Stefan Cameron on Forms
Building intelligent forms using Adobe LiveCycle Designer

Auto-Localizing Your Forms

A few days ago, I posted about Designer 7.1’s new Dynamic Properties feature. In that post, I explained how this feature could be used to automatically populate a list box or drop down list field with data from a data connection without having to write any script.

Today, I thought I would highlight one of the main advantages to using this feature: localization of your forms!

By using the Dynamic Properties feature to bind the caption of form fields to data nodes in a data connection, you can easily localize your forms without having to write any script!

To illustrate how this would work, I’ve designed a simple little form which has an address block on it (taken from the “Address Block” custom object that ships with Designer, found under the Custom tab in the Library palette).
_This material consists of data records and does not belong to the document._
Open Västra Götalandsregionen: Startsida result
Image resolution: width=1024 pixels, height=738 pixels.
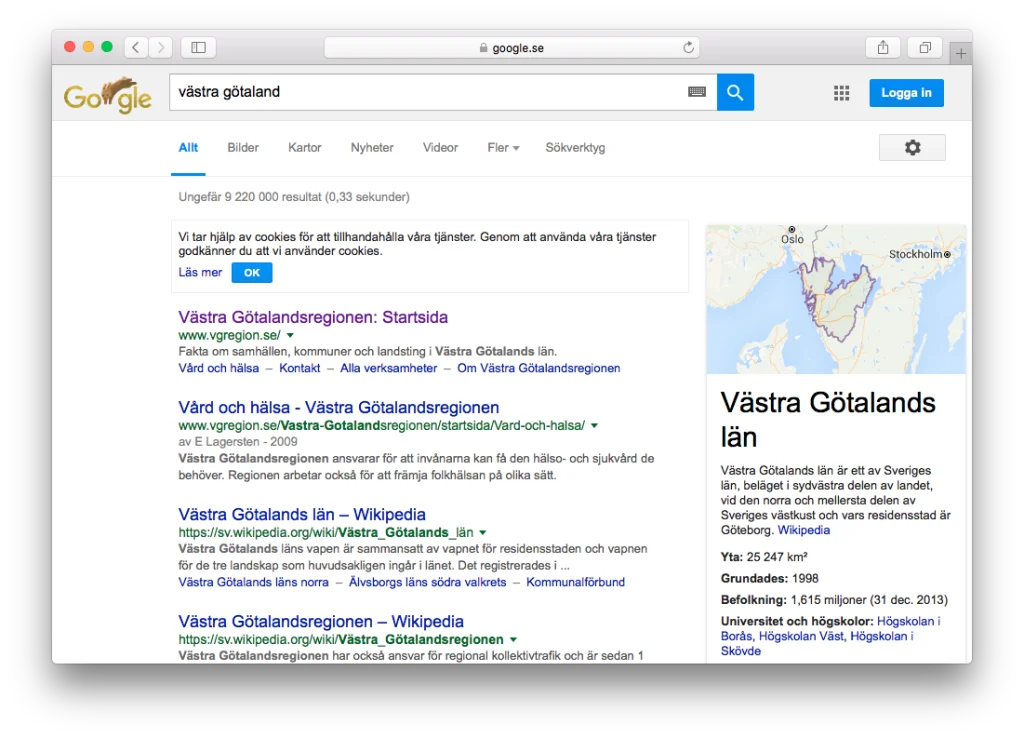tap(313, 317)
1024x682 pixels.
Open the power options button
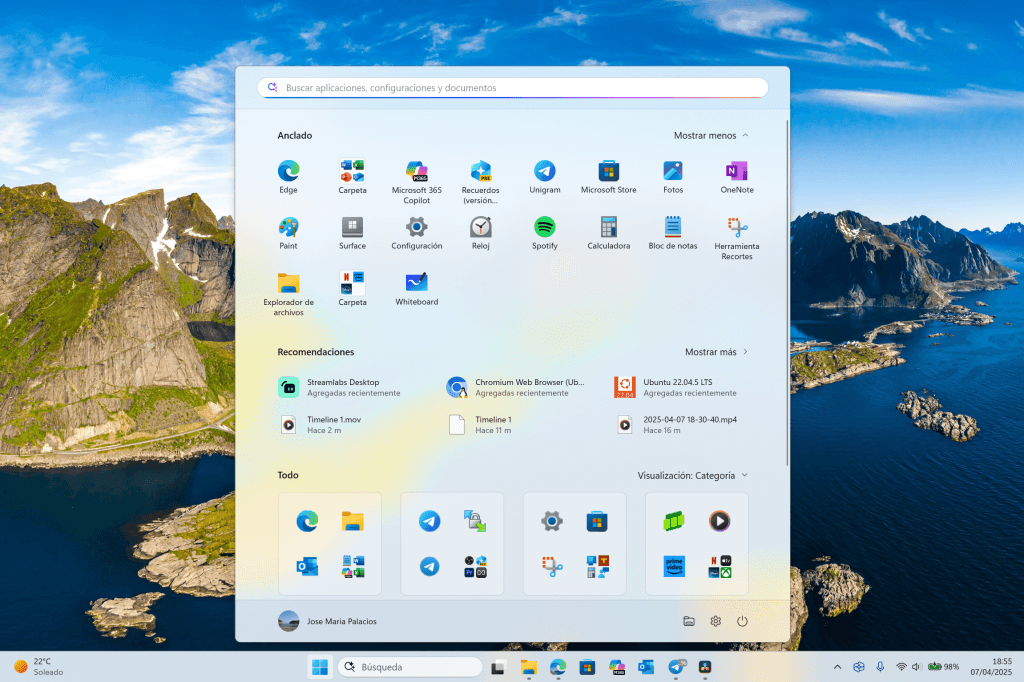coord(742,621)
Each field in the address block (which excludes the “Locale” field at the top that’s just there for informational purposes) has its Caption property bound to a specific data node in the data connection I’ve defined, based on some different localized XML Data files. To localize the form at run-time (e.g. in Acrobat), just open the form and then load the XML Data file pertaining to the locale you want to use.

Download Sample [zip]

Minimum Requirements: Designer 7.1, Acrobat Pro 7.0.5.

Note: If you open the form in Acrobat, don’t forget to load a data file into it by using the options under the “File | Form Data” menu.

I should also mention that since it’s possible to have multiple data connections pointing to databases and/or WSDL connections, you could use one connection to localize your form and another to capture the data entered into your form (by binding the field values as usual, using the Binding tab in the Object palette, to data nodes in the second data connection). If you have any questions about this, I’ll be glad to answer them!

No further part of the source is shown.